Rewrite the items in the stretch from "You are a GUI" through "click(811, 39)" as a two-column CSV with the columns "instruction" and "response". Give one row per item, put its text and its answer each in a single quoted field, and turn any line breaks into spaces.

__________________________________________________

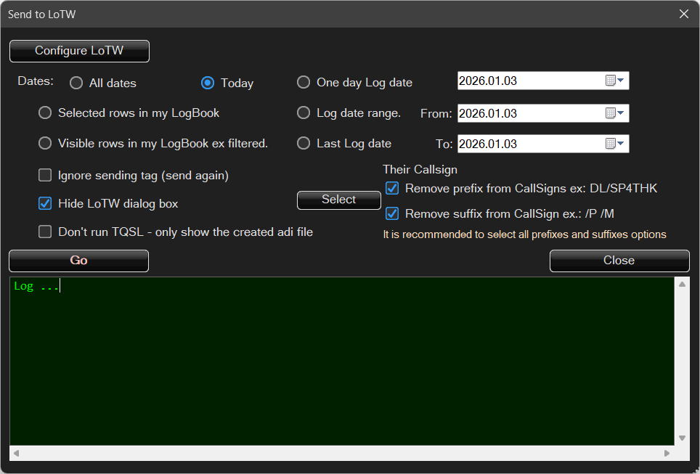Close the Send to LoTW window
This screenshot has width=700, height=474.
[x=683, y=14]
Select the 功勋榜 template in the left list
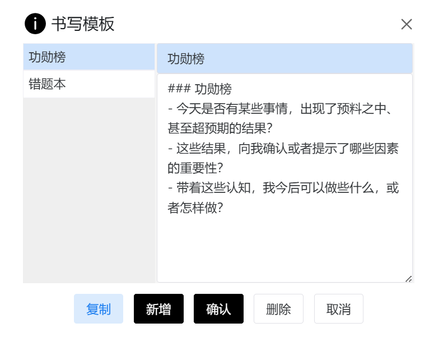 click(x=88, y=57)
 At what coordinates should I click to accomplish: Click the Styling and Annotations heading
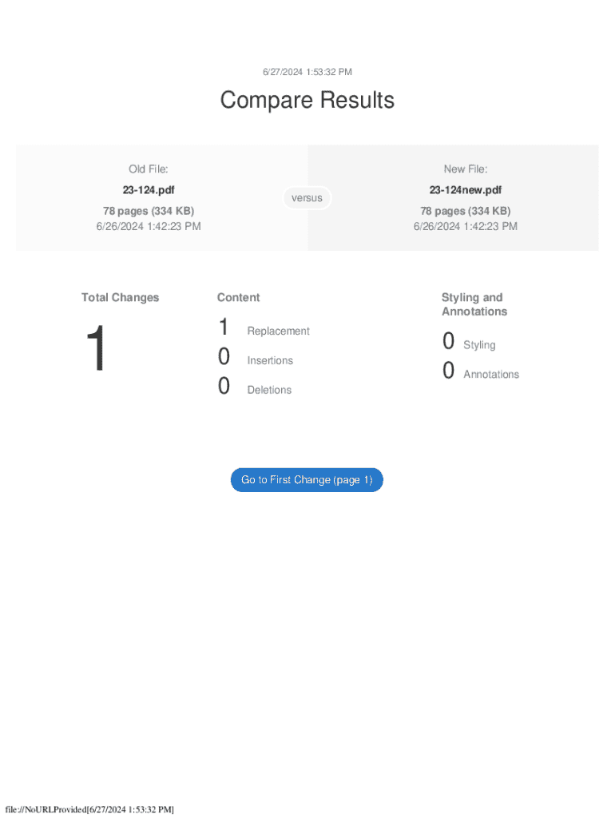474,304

__________________________________________________

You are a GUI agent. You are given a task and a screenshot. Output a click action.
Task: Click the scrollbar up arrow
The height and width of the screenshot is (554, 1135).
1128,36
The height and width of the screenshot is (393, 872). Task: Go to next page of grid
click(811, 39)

__________________________________________________

■ **EXERCISE OUTPUT**:
instruction,response
"You are a GUI agent. You are given a task and a screenshot. Output a click action. Task: Click the scrollbar up arrow The height and width of the screenshot is (554, 1135).","1128,36"
"The height and width of the screenshot is (393, 872). Task: Go to next page of grid","click(811, 39)"